They could equip a Central African dictatorship all by themselves.’

‘That’s very reassuring,’ I said.

‘Sorry,’ she said.

‘Why did he file the complaint?’

204

‘I don’t know,’ she said.

I pictured Carbone in the strip club, New Year’s night. I had

walked in and I had seen a group of four men I took to be

sergeants. The swirl of the crowd had turned three of them

away from me and one of them towards me in a completely

random dynamic. I hadn’t known who was going to be there,

they hadn’t known I was going to show up. I had never met any

of them before. The encounter was as close to pure chance as it

was possible to get.

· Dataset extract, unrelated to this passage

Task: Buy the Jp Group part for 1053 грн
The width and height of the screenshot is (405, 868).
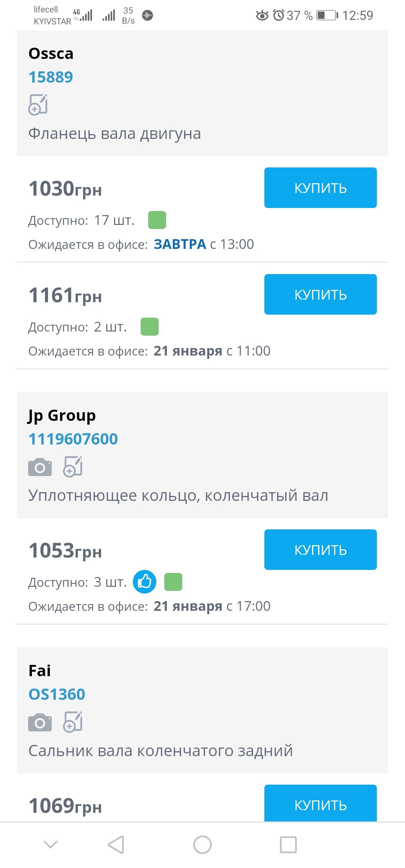Action: (320, 550)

Yet Carbone had tagged me for the kind of

tame mayhem he must have seen a thousand times before. The

kind of tame mayhem he must have joined in with a hundred

times before. Show me an enlisted man who claims never to

have fought a civilian in a bar, and I’ll show you a liar.

‘Are you Catholic?’ I asked.

‘No, why?’ Summer said.

‘I wondered if you knew any Latin.’

‘It’s not just Catholics who know Latin. I went to school.’

‘OK, cui bono?’ I said.

‘Who benefits? What, from the complaint?’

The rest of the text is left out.